Herr von der Heydt, eine Party ohne laute Musik, was soll das?
Ich habe das vor Jahren mal in einem Film gesehen und das hat mir gefallen. Der Gedanke der „Silent Partys“ ist, dass man sich mit anderen auch unterhalten kann. Wir hatten bislang zwei Partys – und die Idee kommt super gut an, zuletzt waren rund 300 Leute da.
Jeder Besucher trägt einen Kopfhörer und kann zwischen drei DJs mit verschiedenen Musikrichtungen auswählen. Aber ist es nicht irgendwie Sinn einer Party, gemeinsam zu tanzen?
Das passiert hier doch. Die Kopfhörer zeigen mit farbigem Licht an, bei wem welche läuft, da können Leute zusammen tanzen, müssen aber nicht.
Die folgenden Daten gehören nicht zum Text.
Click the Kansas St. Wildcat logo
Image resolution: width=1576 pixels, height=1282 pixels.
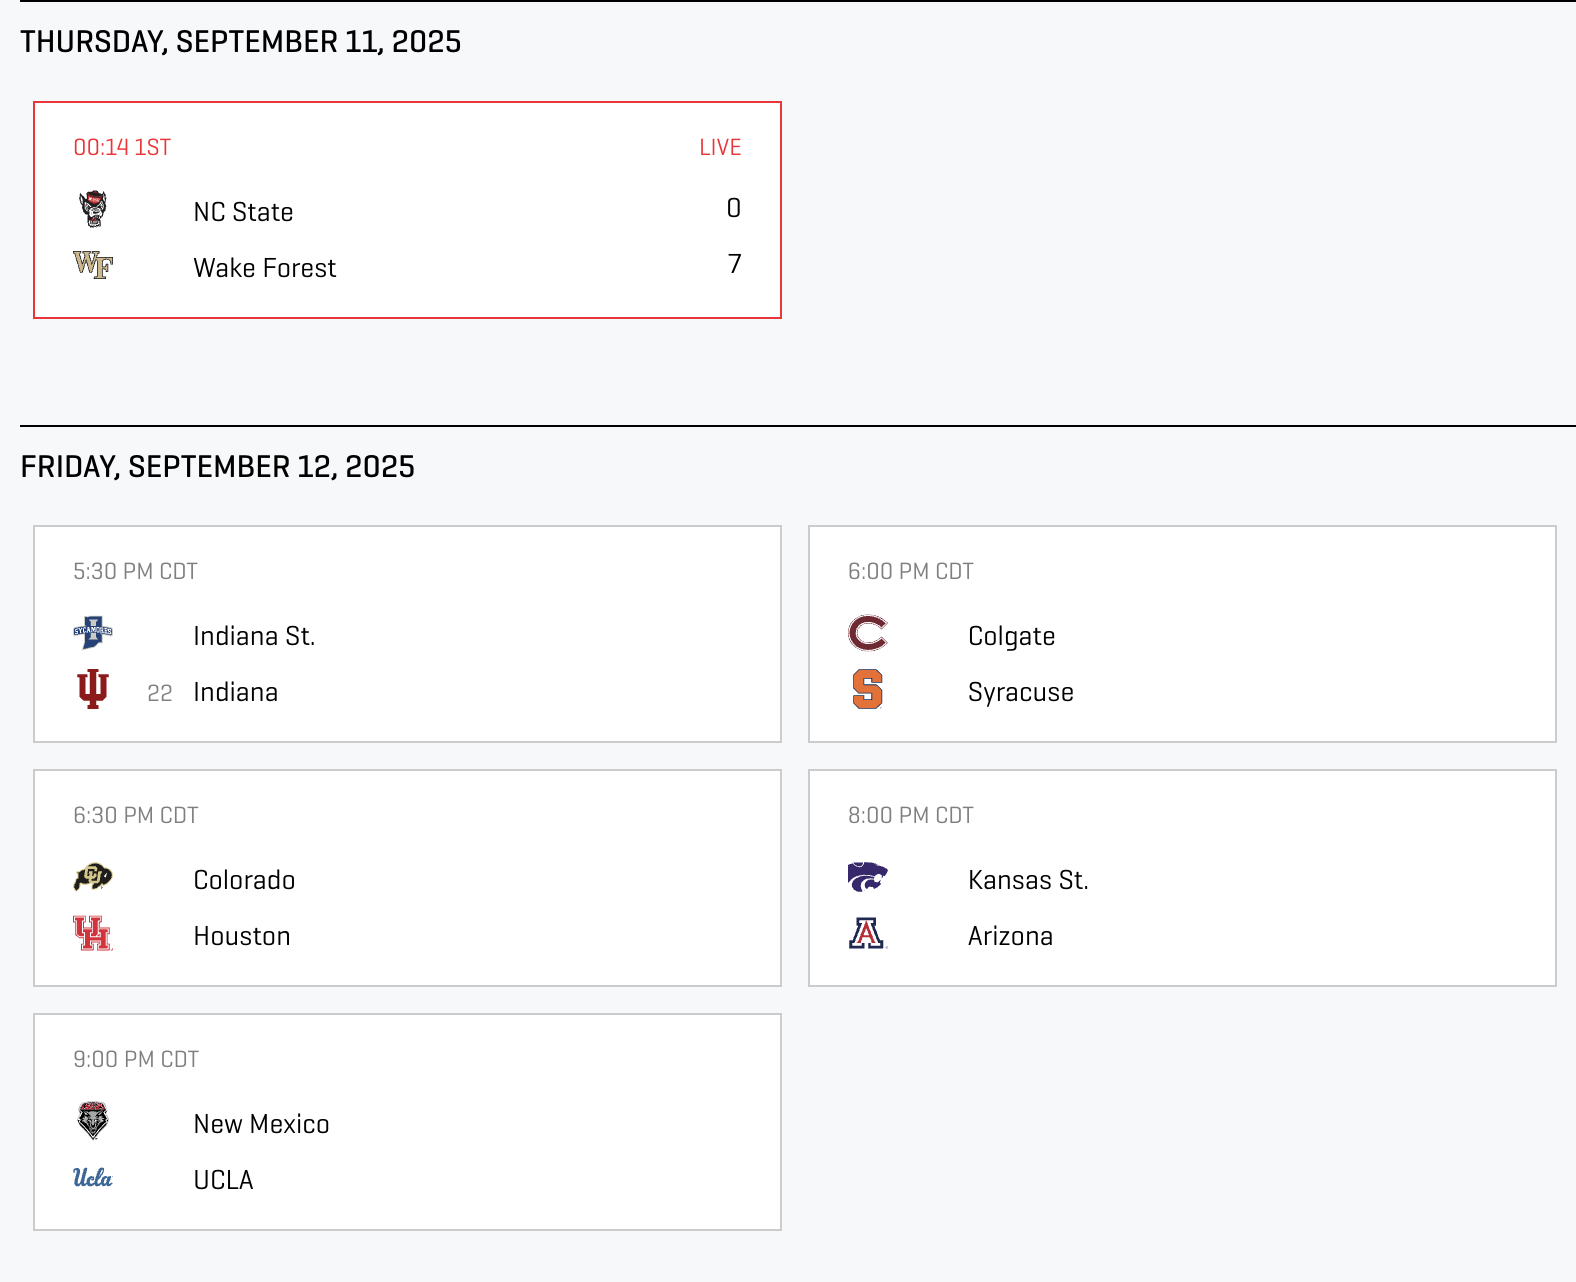[x=867, y=877]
Eigentlich ist es so, dass hier sogar Menschen zusammen tanzen, die das sonst gar nicht tun würden. Jeder kann die Musikrichtung hören, die er sonst in seinem Club hört, kann aber mit Freunden herkommen, die ganz andere Musik mögen.
Ihre Partys laufen in der Lutherkirche. Ganz altmodisch gefragt: Was hat denn das mit Kirche zu tun?
Die Lutherkirche ist in Hannover Jugendkirche, wir teilen sie uns mit der Kirchengemeinde. Uns hat es gereizt, die Party in der Kirche auszuprobieren, so ein Angebot fehlte uns. Wir haben uns gefragt: Wo sind die Leute, die nicht mehr in der Kirche sind, wie können wir sie erreichen? Und Jugendliche machen eben gern Party. Und „Silent Partys“ gab es in Hannover erst ganz wenige. Gefühlt sind wir die ersten, die das als längerfristiges Format machen. Die Atmosphäre ist übrigens sehr gechillt, die Leute benehmen sich in einer Kirche doch ein wenig entspannter.
Erreichen Sie denn junge Leute, die sonst nicht mit der Kirche nichts zu tun haben?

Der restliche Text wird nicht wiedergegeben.